§ Task statement:
Take the data below and repeat it exactly.

Collection entries
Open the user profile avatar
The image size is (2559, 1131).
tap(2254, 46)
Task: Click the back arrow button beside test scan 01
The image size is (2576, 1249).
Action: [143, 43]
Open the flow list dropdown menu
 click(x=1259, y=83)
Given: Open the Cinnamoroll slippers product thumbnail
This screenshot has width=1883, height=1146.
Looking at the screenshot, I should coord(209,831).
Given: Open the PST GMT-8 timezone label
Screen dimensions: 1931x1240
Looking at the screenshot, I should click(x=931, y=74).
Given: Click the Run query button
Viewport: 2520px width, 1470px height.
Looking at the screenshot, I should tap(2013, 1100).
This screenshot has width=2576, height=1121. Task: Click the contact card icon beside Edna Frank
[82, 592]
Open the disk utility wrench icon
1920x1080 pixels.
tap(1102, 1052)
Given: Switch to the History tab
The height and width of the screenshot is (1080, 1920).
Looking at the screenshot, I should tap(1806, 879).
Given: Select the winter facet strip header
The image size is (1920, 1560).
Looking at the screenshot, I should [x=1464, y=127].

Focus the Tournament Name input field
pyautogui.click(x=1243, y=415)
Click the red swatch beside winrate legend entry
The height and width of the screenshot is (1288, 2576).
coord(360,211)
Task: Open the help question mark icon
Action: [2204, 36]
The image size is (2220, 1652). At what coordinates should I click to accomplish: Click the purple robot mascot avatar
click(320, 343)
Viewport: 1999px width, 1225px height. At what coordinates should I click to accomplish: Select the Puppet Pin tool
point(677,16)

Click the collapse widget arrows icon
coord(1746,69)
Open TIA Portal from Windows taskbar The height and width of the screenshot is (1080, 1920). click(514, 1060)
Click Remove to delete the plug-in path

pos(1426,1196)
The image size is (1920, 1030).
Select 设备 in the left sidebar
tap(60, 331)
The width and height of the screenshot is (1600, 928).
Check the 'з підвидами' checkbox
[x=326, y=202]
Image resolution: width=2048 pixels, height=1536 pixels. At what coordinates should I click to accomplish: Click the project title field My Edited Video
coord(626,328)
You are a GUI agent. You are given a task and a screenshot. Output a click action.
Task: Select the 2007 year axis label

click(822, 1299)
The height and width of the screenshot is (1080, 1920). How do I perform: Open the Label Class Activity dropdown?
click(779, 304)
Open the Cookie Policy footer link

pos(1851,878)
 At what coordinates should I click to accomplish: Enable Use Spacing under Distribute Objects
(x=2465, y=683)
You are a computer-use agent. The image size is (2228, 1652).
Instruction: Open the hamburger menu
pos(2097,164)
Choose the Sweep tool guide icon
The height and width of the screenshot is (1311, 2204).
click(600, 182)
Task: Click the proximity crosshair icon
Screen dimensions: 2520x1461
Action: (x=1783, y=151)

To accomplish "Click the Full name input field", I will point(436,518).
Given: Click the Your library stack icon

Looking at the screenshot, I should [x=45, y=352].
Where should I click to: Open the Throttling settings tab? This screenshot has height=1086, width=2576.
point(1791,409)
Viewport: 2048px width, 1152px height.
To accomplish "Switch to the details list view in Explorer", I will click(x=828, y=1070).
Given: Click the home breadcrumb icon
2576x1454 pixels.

§ Response below:
Open the user profile avatar
The image size is (2559, 1131).
tap(2254, 46)
Task: Click the back arrow button beside test scan 01
The image size is (2576, 1249).
Action: [143, 43]
Open the flow list dropdown menu
 click(x=1259, y=83)
Given: Open the Cinnamoroll slippers product thumbnail
This screenshot has width=1883, height=1146.
Looking at the screenshot, I should coord(209,831).
Given: Open the PST GMT-8 timezone label
Screen dimensions: 1931x1240
Looking at the screenshot, I should click(x=931, y=74).
Given: Click the Run query button
Viewport: 2520px width, 1470px height.
Looking at the screenshot, I should tap(2013, 1100).
This screenshot has width=2576, height=1121. Task: Click the contact card icon beside Edna Frank
[82, 592]
Open the disk utility wrench icon
1920x1080 pixels.
tap(1102, 1052)
Given: Switch to the History tab
The height and width of the screenshot is (1080, 1920).
Looking at the screenshot, I should tap(1806, 879).
Given: Select the winter facet strip header
The image size is (1920, 1560).
Looking at the screenshot, I should [x=1464, y=127].

Focus the Tournament Name input field
pyautogui.click(x=1243, y=415)
Click the red swatch beside winrate legend entry
The height and width of the screenshot is (1288, 2576).
coord(360,211)
Task: Open the help question mark icon
Action: [2204, 36]
The image size is (2220, 1652). At what coordinates should I click to accomplish: Click the purple robot mascot avatar
click(320, 343)
Viewport: 1999px width, 1225px height. At what coordinates should I click to accomplish: Select the Puppet Pin tool
point(677,16)

Click the collapse widget arrows icon
coord(1746,69)
Open TIA Portal from Windows taskbar The height and width of the screenshot is (1080, 1920). click(514, 1060)
Click Remove to delete the plug-in path

pos(1426,1196)
The image size is (1920, 1030).
Select 设备 in the left sidebar
tap(60, 331)
The width and height of the screenshot is (1600, 928).
Check the 'з підвидами' checkbox
[x=326, y=202]
Image resolution: width=2048 pixels, height=1536 pixels. At what coordinates should I click to accomplish: Click the project title field My Edited Video
coord(626,328)
You are a GUI agent. You are given a task and a screenshot. Output a click action.
Task: Select the 2007 year axis label

click(822, 1299)
The height and width of the screenshot is (1080, 1920). How do I perform: Open the Label Class Activity dropdown?
click(779, 304)
Open the Cookie Policy footer link

pos(1851,878)
 At what coordinates should I click to accomplish: Enable Use Spacing under Distribute Objects
(x=2465, y=683)
You are a computer-use agent. The image size is (2228, 1652).
Instruction: Open the hamburger menu
pos(2097,164)
Choose the Sweep tool guide icon
The height and width of the screenshot is (1311, 2204).
click(600, 182)
Task: Click the proximity crosshair icon
Screen dimensions: 2520x1461
Action: (x=1783, y=151)

To accomplish "Click the Full name input field", I will point(436,518).
Given: Click the Your library stack icon

Looking at the screenshot, I should [x=45, y=352].
Where should I click to: Open the Throttling settings tab? This screenshot has height=1086, width=2576.
point(1791,409)
Viewport: 2048px width, 1152px height.
To accomplish "Switch to the details list view in Explorer", I will click(x=828, y=1070).
Given: Click the home breadcrumb icon
2576x1454 pixels.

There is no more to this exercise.